RABAT • Morocco's King Mohammed VI has appointed billionaire fuel tycoon Aziz Akhannouch as prime minister after his party came first in parliamentary elections this past week.
Mr Akhannouch, a former agriculture minister, is one of Morocco's richest men with an estimated fortune of US$2 billion (S$2.68 billion).
He has led the liberal National Rally of Moroccan Independents (RNI) party since 2016, and declared the results of the elections as "a victory for democracy, its spirit and its rules".
On Wednesday, RNI won 102 of the 395 seats in Parliament as the vote share of the moderate Islamist Justice and Development Party (PJD) that had been the biggest in the previous two elections collapsed.
Under reforms introduced in 2011, the king picks the prime minister from the largest party in Parliament but retains veto power over Cabinet members. In recent years, the king has taken back more powers within the palace walls, analysts say.
RNI is seen as close to the royal establishment and Mr Akhannouch said in a speech after the election results were declared that he would "implement his majesty's vision".
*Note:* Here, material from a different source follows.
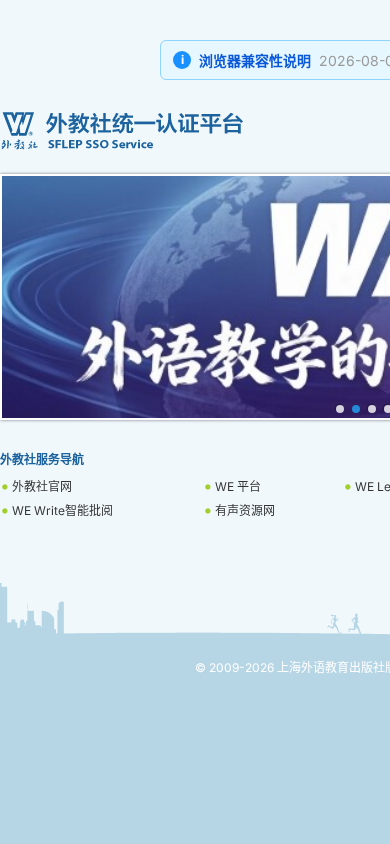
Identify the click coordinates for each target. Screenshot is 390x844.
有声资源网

Mr Akhannouch, whose holding company operates in the fuel and gas distribution business and was targeted by a consumer boycott campaign in 2018 over prices, has pushed RNI as a champion of social and economic reforms.
The RNI has promised to create one million jobs to boost the economy's recovery after the coronavirus pandemic, expand health insurance, increase teacher salaries and provide a guaranteed pension for the elderly.
It must now build a governing coalition that can command a parliamentary majority of at least 198 seats.
The next-largest party after Wednesday's vote was the Authenticity and Modernity Party, which is also liberal and pro-establishment, with 86 seats.
The former ruling party PJD, whose leader Saad Dine El Otmani had been prime minister since 2017, has complained of violations in the elections, including what it said was vote buying by rivals.
However, after securing only 13 seats compared to 125 in 2016 it has said it will go into opposition and not seek to join the next governing coalition. Mr Otmani and some other senior members have resigned their party posts.
Morocco's economy is expected to grow 5.8 per cent after contracting by 6.8 per cent last year under the combined impact of the coronavirus pandemic and droughts.